### What needs to be done:
Word for word, reproduce every line of the data below.

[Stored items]

+---+

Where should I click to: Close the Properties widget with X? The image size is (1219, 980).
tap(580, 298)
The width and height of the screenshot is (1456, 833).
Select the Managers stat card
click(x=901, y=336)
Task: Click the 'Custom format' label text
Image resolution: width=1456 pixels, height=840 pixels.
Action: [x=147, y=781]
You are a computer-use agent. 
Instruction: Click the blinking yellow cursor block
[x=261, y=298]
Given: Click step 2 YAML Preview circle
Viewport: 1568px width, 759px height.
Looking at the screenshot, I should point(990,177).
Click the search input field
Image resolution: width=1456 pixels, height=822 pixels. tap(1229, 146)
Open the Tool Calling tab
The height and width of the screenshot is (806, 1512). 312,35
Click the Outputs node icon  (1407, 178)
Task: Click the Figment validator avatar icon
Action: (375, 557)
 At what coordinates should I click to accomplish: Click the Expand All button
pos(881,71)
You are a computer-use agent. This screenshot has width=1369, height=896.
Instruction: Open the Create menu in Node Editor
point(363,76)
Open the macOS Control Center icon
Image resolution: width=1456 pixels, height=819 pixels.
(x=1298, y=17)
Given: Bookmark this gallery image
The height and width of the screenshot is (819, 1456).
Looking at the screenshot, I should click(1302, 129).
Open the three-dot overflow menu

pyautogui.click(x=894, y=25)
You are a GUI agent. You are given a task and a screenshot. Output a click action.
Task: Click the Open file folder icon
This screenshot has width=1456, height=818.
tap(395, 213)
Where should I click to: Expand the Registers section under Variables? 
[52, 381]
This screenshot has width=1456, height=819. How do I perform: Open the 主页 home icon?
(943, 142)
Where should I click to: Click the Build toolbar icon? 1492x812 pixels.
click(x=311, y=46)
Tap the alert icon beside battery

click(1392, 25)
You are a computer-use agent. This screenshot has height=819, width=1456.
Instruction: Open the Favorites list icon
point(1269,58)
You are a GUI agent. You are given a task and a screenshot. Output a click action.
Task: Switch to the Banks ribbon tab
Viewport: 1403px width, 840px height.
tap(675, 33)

+---+

### Result of the task:
Where should I click to: Close the Properties widget with X? The image size is (1219, 980).
tap(580, 298)
The width and height of the screenshot is (1456, 833).
Select the Managers stat card
click(x=901, y=336)
Task: Click the 'Custom format' label text
Image resolution: width=1456 pixels, height=840 pixels.
Action: [x=147, y=781]
You are a computer-use agent. 
Instruction: Click the blinking yellow cursor block
[x=261, y=298]
Given: Click step 2 YAML Preview circle
Viewport: 1568px width, 759px height.
Looking at the screenshot, I should point(990,177).
Click the search input field
Image resolution: width=1456 pixels, height=822 pixels. tap(1229, 146)
Open the Tool Calling tab
The height and width of the screenshot is (806, 1512). 312,35
Click the Outputs node icon  (1407, 178)
Task: Click the Figment validator avatar icon
Action: (375, 557)
 At what coordinates should I click to accomplish: Click the Expand All button
pos(881,71)
You are a computer-use agent. This screenshot has width=1369, height=896.
Instruction: Open the Create menu in Node Editor
point(363,76)
Open the macOS Control Center icon
Image resolution: width=1456 pixels, height=819 pixels.
(x=1298, y=17)
Given: Bookmark this gallery image
The height and width of the screenshot is (819, 1456).
Looking at the screenshot, I should click(1302, 129).
Open the three-dot overflow menu

pyautogui.click(x=894, y=25)
You are a GUI agent. You are given a task and a screenshot. Output a click action.
Task: Click the Open file folder icon
This screenshot has width=1456, height=818.
tap(395, 213)
Where should I click to: Expand the Registers section under Variables? 
[52, 381]
This screenshot has width=1456, height=819. How do I perform: Open the 主页 home icon?
(943, 142)
Where should I click to: Click the Build toolbar icon? 1492x812 pixels.
click(x=311, y=46)
Tap the alert icon beside battery

click(1392, 25)
You are a computer-use agent. This screenshot has height=819, width=1456.
Instruction: Open the Favorites list icon
point(1269,58)
You are a GUI agent. You are given a task and a screenshot. Output a click action.
Task: Switch to the Banks ribbon tab
Viewport: 1403px width, 840px height.
tap(675, 33)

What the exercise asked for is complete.